鑒陰上人與其他五位紅袍上人同時施展印記,六道龐大的壓力彙聚成一體,如山崩海嘯一般朝沈淩峰席卷而去。
這股強大的力量帶著攝人心魄的氣勢,周圍的空氣都幾近凝結。
沈淩峰冷然一笑,雙目中透著堅定,他毫不退縮,舉劍迎向六股力量。
劍芒乍起,他身軀陡然爆發出強大的氣息,劍意蔓延開來,形成一股無形的屏障。
無形的印記狠狠撞上屏障,數不儘的劍氣彌散開。
“休!”沈淩峰低喝一聲,他的聲音剛剛落下,就仿佛是一股難以言喻的力量傳達出去。在這一瞬間,六股力量的攻勢被迅速凍結,仿佛時間凝滯。
隨即,一聲恐怖的炸響,那看似無堅不摧的印記竟然轟然破碎,而沈淩峰身側的那層透明的劍意屏障隻是輕輕的波動了兩下。
周圍的氣氛變得凝重,眾人目瞪口呆地看著這一幕。
沈淩峰仿若神隻一般,站在原地隻是隨即揮動手指,竟然就輕而易舉地阻擋住了六人的強大攻勢。
再隨手一擊,那象征著六人合力的印記轟然破碎,手勢一頓,紛紛從口中噴湧出鮮血來。
“這是什麼玄妙的力量?”白雨目光中充滿了震驚,對眼前這個突然出現的紫袍男人的認知再度升華。
“打,給我打,今天蠢貨表現太好了。哼。”沈玉在一旁手舞足蹈,揮舞著小拳頭,好像暴打六位上人的是她一樣。
“流風,你?!!”佘良麵色微變,同時抗衡著六位的聯手他也能做到,隻是輕易破除確實根本不可能。那這樣想來,對方的修為豈不是
敢情他剛才一直在自取其辱,難怪對方一直對他愛搭不理的。
“還有誰要攔我嗎?”沈淩峰冷漠地望向鑒陰上人。
鑒陰上人臉色微變,他沒有想到沈淩峰居然能夠輕鬆化解六人齊攻的力量。
沈淩峰雖然看起來年歲不大,但展現出的手段卻讓他感到不尋常。
“你究竟是何方神聖,竟敢在我真空教內撒野?”鑒陰上人眼中閃過一抹寒光,他不甘心輸給一個看似普通的年輕人。
“何方神聖?我隻是一個來救人的普通人而已。
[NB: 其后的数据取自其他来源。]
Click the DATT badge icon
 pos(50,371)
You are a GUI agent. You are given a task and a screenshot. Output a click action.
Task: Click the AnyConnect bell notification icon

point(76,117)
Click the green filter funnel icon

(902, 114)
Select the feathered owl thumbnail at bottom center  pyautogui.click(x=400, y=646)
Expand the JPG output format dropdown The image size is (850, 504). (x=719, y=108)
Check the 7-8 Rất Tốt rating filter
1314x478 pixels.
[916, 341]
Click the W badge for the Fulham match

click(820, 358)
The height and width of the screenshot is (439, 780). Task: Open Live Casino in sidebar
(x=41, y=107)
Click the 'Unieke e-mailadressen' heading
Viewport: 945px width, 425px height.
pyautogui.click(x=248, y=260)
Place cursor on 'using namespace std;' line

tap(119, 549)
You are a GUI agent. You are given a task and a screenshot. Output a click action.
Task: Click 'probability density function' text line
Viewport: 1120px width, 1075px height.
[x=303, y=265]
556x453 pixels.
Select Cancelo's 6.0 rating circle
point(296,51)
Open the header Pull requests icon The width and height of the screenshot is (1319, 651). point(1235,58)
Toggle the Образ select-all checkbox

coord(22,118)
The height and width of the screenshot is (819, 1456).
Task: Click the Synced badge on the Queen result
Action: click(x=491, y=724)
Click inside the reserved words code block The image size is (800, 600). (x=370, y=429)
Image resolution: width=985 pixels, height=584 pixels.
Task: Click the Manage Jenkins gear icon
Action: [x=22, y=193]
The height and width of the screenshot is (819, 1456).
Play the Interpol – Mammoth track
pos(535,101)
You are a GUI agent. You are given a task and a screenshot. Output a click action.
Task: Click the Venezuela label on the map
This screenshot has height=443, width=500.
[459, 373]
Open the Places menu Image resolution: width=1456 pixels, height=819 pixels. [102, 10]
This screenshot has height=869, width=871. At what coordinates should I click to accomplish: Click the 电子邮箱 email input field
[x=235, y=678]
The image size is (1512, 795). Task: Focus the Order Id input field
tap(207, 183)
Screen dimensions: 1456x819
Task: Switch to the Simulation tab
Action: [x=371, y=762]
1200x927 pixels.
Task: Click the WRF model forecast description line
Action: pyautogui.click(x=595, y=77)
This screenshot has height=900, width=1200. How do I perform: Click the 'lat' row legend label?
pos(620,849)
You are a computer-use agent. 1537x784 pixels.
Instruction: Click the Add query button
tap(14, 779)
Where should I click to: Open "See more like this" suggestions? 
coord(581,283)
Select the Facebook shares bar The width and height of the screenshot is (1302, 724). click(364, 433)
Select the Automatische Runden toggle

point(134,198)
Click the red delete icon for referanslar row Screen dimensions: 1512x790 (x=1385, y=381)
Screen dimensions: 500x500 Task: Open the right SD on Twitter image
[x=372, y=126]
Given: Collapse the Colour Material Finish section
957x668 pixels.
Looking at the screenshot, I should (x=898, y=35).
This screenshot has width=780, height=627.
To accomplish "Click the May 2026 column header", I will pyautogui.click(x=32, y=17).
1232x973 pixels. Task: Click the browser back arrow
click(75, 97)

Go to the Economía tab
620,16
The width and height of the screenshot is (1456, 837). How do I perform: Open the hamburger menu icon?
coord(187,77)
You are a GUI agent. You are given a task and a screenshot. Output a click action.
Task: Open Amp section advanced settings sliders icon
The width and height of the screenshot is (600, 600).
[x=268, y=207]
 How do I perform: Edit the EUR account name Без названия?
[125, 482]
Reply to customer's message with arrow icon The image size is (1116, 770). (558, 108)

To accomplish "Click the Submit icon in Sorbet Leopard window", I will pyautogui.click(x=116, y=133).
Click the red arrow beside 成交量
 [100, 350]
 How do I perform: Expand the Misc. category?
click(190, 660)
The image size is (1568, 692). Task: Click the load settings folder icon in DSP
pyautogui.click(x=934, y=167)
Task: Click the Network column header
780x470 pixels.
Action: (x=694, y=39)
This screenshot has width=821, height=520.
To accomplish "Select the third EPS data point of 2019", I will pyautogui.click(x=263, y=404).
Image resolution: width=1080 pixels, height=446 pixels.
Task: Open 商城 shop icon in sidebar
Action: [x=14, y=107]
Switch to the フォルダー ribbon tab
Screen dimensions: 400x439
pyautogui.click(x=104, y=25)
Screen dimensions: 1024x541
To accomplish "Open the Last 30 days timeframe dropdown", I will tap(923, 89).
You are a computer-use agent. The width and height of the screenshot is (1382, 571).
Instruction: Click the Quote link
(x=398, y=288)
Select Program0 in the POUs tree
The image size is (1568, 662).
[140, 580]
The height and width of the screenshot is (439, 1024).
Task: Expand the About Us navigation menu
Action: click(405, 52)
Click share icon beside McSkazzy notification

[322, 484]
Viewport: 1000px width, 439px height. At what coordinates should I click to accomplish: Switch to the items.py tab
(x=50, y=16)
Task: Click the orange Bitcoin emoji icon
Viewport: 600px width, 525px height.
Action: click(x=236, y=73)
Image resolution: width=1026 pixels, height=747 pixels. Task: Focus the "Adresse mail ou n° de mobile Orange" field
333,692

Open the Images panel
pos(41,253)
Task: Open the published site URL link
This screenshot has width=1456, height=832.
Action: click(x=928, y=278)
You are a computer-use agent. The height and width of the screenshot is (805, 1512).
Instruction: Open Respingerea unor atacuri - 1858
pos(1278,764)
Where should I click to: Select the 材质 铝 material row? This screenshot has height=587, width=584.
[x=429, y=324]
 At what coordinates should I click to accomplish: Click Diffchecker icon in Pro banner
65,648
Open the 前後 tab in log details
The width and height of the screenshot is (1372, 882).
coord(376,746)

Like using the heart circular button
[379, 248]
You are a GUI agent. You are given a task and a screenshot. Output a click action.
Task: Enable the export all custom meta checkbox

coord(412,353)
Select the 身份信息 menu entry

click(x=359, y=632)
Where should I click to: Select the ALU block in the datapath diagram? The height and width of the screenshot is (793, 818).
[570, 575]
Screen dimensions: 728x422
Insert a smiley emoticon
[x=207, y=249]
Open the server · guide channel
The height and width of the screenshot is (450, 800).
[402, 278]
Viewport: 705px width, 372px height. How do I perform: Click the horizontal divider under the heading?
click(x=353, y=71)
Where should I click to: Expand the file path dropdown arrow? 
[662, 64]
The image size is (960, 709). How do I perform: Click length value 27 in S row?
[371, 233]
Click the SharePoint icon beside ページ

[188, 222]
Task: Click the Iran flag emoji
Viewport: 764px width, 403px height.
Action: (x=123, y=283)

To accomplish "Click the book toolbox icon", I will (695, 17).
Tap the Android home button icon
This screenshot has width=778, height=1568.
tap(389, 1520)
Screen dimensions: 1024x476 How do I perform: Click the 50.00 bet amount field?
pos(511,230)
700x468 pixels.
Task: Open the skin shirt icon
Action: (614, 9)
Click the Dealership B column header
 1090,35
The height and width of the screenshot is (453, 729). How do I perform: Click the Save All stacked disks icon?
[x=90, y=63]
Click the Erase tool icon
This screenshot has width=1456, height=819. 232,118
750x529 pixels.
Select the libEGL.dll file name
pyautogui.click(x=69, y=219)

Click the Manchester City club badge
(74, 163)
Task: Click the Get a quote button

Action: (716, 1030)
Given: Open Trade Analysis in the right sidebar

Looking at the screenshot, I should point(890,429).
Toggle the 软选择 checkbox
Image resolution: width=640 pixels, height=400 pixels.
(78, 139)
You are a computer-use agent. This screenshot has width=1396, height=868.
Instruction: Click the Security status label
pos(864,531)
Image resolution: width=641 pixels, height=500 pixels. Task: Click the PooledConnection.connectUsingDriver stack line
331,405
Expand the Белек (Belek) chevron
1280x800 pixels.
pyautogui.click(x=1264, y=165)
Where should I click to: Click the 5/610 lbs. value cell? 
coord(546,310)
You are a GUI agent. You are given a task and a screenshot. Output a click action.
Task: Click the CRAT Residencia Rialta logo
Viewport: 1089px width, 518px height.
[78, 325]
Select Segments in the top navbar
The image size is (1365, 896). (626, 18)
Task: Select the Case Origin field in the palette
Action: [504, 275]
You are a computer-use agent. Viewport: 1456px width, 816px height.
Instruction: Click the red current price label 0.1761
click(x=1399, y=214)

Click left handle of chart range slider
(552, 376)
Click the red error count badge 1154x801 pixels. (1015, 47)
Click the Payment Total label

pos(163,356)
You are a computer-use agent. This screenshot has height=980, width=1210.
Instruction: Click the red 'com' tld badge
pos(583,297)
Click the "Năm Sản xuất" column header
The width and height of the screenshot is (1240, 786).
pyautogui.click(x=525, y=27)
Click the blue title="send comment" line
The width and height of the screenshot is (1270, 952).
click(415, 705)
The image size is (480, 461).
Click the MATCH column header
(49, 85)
”沈淩峰語氣淡漠,卻在話語中透露著不可撼動的自信。
“放肆!”鑒陰上人怒喝一聲,再度揮動手中的鬥篷,一道血紅色的光芒閃爍而起,準備再次發動攻擊。
鑒陰上人剛又擺出一道反八荒印,其他五人卻不乾了。
“鑒陰,我們需要調理調理。”一道有些虛弱的聲音傳來。
“鑒陰,我也是。”
一道微風吹來,將幾人的紅色鬥篷微微吹來一角,竟然幾人似乎瞬間蒼老了幾歲,臉上隱隱有了些許法令紋。
“可惡。”鑒陰上人猛的一把將反八荒印取消,重新踏進生門中,將另外一個處在生門中的紅袍上人擠了出去。
“鑒陰,你在做什麼?”那名被擠出去的紅袍上人一臉怒意,被迫向前一步,一腳踏進傷門。